The chairman of Peers for Gambling Reform Lord Foster urged the government to stop dithering and implement the necessary gambling regulatory changes as soon as possible.
Urgent Changes to Outdated Laws
The chairman of the cross-party executive committee issued a call to the authorities while speaking to BBC Points West, emphasizing the need for “urgent changes” to address the country’s “out of date” gambling laws.
“It’s worth remembering that the legislation that provides the regulation around gambling was introduced before the first smart phone was invented.”
With a history of lobbying for tighter regulations for the gambling industry dating back to 2004, the former Bath MP was adamant the government has already dithered too much in bringing the much needed reforms for the sector that is the cause of so many personal tragedies.
“The government have delayed and dithered bringing forward the much-needed reforms which is why we are having to really get these reforms as quickly as possible.”
According to the House of Lords, over 300,000 people in the UK suffer from problem gambling of whom 55,000 are children.
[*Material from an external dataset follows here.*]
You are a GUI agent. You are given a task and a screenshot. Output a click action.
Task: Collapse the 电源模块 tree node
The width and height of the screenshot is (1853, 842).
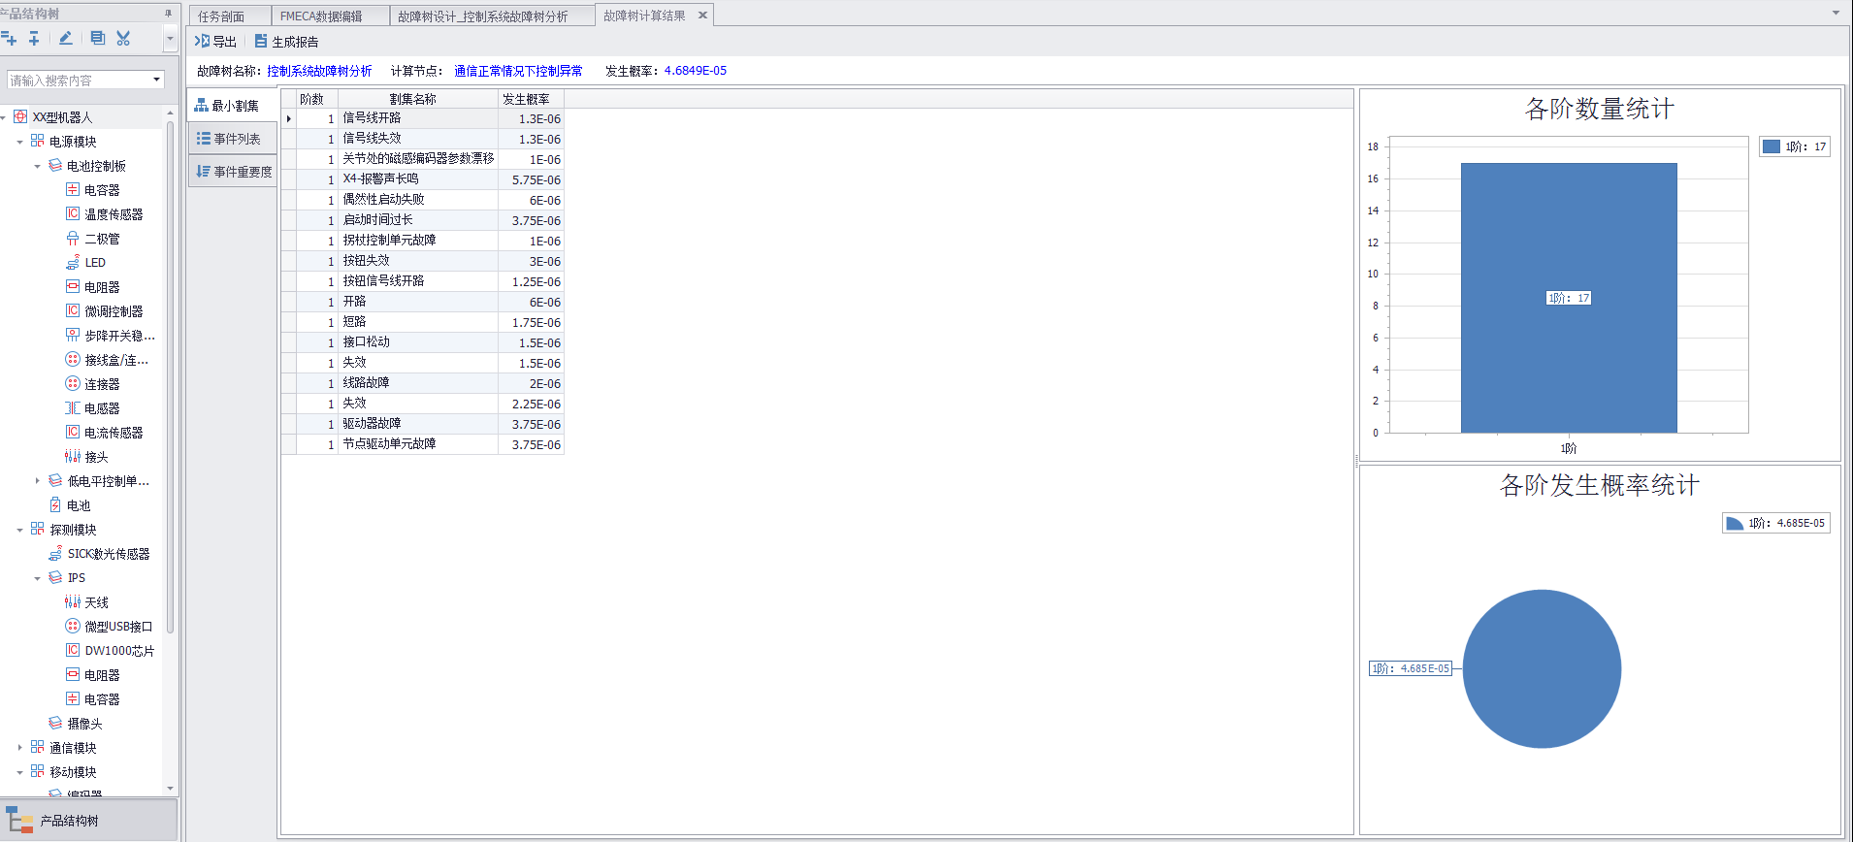19,142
Further, a problem gambler commits suicide every day and about 2 million people are affected by this.
The Magnitude of Gambling Harm
Lord Foster, who is well aware of the magnitude of the issue having personally met with many families which have lost a loved one, was vocal as to what needs to be done to respond to the absolutely massive growth in gambling due to mobile phones.
“It’s analogue legislation in a digital age,” Lord Foster concluded, taking aim at the gambling industry and its massive advertising spend to groom customers.
With over £1.5 billion ($2 billion) in annual spending on advertising, football shirt rights and television promotions, the gambling industry has been present everywhere and campaigners want tighter advertising restrictions to be imposed, including spending caps.
Proponents for tighter industry regulation also insist on the implementation of affordability checks as a means of curbing excessive gambling by forcing operators to self-regulate. And those are most likely to be introduced after the government releases the White Paper for the ongoing Gambling Act 2005 review this spring.
The Peers for Gambling Reform cross-party committee was the main influence behind an amendment to the Armed Forces Bill which required all gambling machines to be removed from military bases but the practical application of the commitment of the Ministry of Defence is yet to be completed.